▸ TEXTAUSZUG:
━━━━━━━━━━━━━━━━

Ein Fahndungsaufruf der Polizei nach dem Brandanschlag

Seit wir 2017 beim Bayerischen Rundfunk mit den Kollegen der Nürnberger Nachrichten ein Rechercheteam zum NSU-Komplex und den Verbindungen in die bayerische Szene gegründet haben, häufen sich Schmierereien und Graffiti in der Nähe meiner Wohnung. Mir wird dort mit einem „Hausbesuch“ gedroht. Die Rechtsextremen wollen damit offensichtlich vermitteln, dass sie wissen, wo ich wohne, mir das Gefühl geben, jederzeit könnte etwas passieren. Vor allem seit dem Brandanschlag bin ich sehr vorsichtig geworden, habe meinen gewohnten Tagesablauf geändert. Das Landeskriminalamt hat mich zu einer Beratung eingeladen, in der es um die Sicherheit für gefährdete Personen ging.

In der Region Nordbayern bin ich bei Weitem nicht das einzige Ziel von Neonazis. Die Einschüchterungsversuche treffen vor allem Nazigegner aus der Zivilgesellschaft, Journalisten, Gewerkschafter und Lehrerinnen. Im ersten Moment ist es immer ein unschönes Gefühl, wenn wieder etwas passiert. Doch das wichtigste Signal ist: Wir lassen uns nicht einschüchtern!

„Pass auf, was du schreibst“

Jens Eumann, Redakteur der Lokalzeitung „Freie Presse“ in Chemnitz

Jens Eumann

Wenn mir ein Rechtsextremist den Tod wünscht, wie kürzlich ein YouTube-Nutzer mit dem Tarnnamen „Polizeijäger 1888“ (1888 ist Szenecode für Adolf Hitler, Heil Hitler), ist das die eine Sache. Doch bei der Aufforderung, die der selbst ernannte Journalistenjäger folgen ließ, verstehe ich keinen Spaß. Er rief dazu auf, meine Familie zu foltern. Die Kommentare standen unter einem Handyvideo, das ein Nutzer selben Namens ins Netz gestellt hatte. Es zeigte mich und andere Journalisten im Wartebereich eines Gerichts. Im Internet fand es sich als Steckbrief mit dem Hinweis wieder: „Zahle 10.000 Euro für die Privatadresse!“ Unser Verlag brachte das zur Anzeige. Das Ergebnis steht noch aus.

━━━━━━━━━━━━━━━━

▸ SCHRIFTLICHE AUFGABE: Schreiben Sie den obigen Textauszug über Drohungen von Rechtsextremen gegen Journalisten vollständig und ohne jede Änderung ab.

▸ GESAMMELTES MATERIAL:

━━━━━━━━━━━━━━━━

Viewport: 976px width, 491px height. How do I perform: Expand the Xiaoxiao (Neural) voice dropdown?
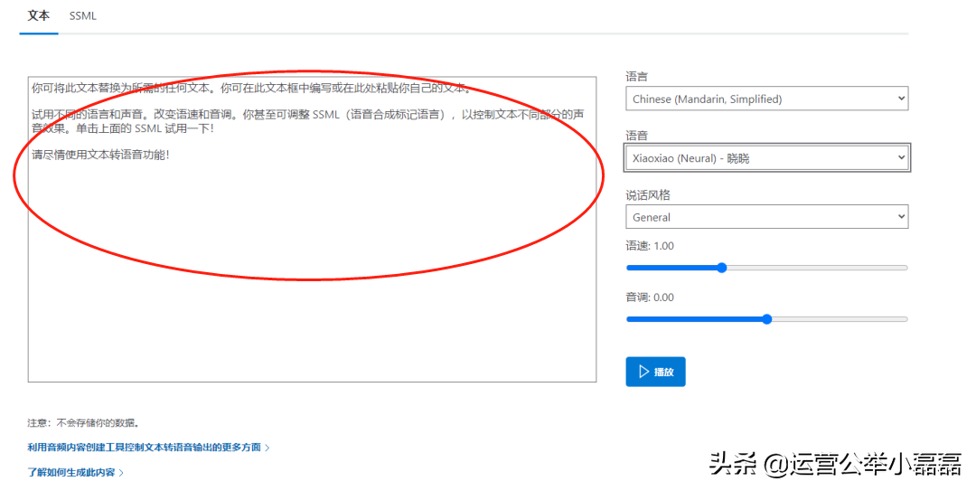[x=765, y=158]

━━━━━━━━━━━━━━━━

▸ ERGEBNIS DER ÜBUNG:
Ein Fahndungsaufruf der Polizei nach dem Brandanschlag

Seit wir 2017 beim Bayerischen Rundfunk mit den Kollegen der Nürnberger Nachrichten ein Rechercheteam zum NSU-Komplex und den Verbindungen in die bayerische Szene gegründet haben, häufen sich Schmierereien und Graffiti in der Nähe meiner Wohnung. Mir wird dort mit einem „Hausbesuch“ gedroht. Die Rechtsextremen wollen damit offensichtlich vermitteln, dass sie wissen, wo ich wohne, mir das Gefühl geben, jederzeit könnte etwas passieren. Vor allem seit dem Brandanschlag bin ich sehr vorsichtig geworden, habe meinen gewohnten Tagesablauf geändert. Das Landeskriminalamt hat mich zu einer Beratung eingeladen, in der es um die Sicherheit für gefährdete Personen ging.

In der Region Nordbayern bin ich bei Weitem nicht das einzige Ziel von Neonazis. Die Einschüchterungsversuche treffen vor allem Nazigegner aus der Zivilgesellschaft, Journalisten, Gewerkschafter und Lehrerinnen. Im ersten Moment ist es immer ein unschönes Gefühl, wenn wieder etwas passiert. Doch das wichtigste Signal ist: Wir lassen uns nicht einschüchtern!

„Pass auf, was du schreibst“

Jens Eumann, Redakteur der Lokalzeitung „Freie Presse“ in Chemnitz

Jens Eumann

Wenn mir ein Rechtsextremist den Tod wünscht, wie kürzlich ein YouTube-Nutzer mit dem Tarnnamen „Polizeijäger 1888“ (1888 ist Szenecode für Adolf Hitler, Heil Hitler), ist das die eine Sache. Doch bei der Aufforderung, die der selbst ernannte Journalistenjäger folgen ließ, verstehe ich keinen Spaß. Er rief dazu auf, meine Familie zu foltern. Die Kommentare standen unter einem Handyvideo, das ein Nutzer selben Namens ins Netz gestellt hatte. Es zeigte mich und andere Journalisten im Wartebereich eines Gerichts. Im Internet fand es sich als Steckbrief mit dem Hinweis wieder: „Zahle 10.000 Euro für die Privatadresse!“ Unser Verlag brachte das zur Anzeige. Das Ergebnis steht noch aus.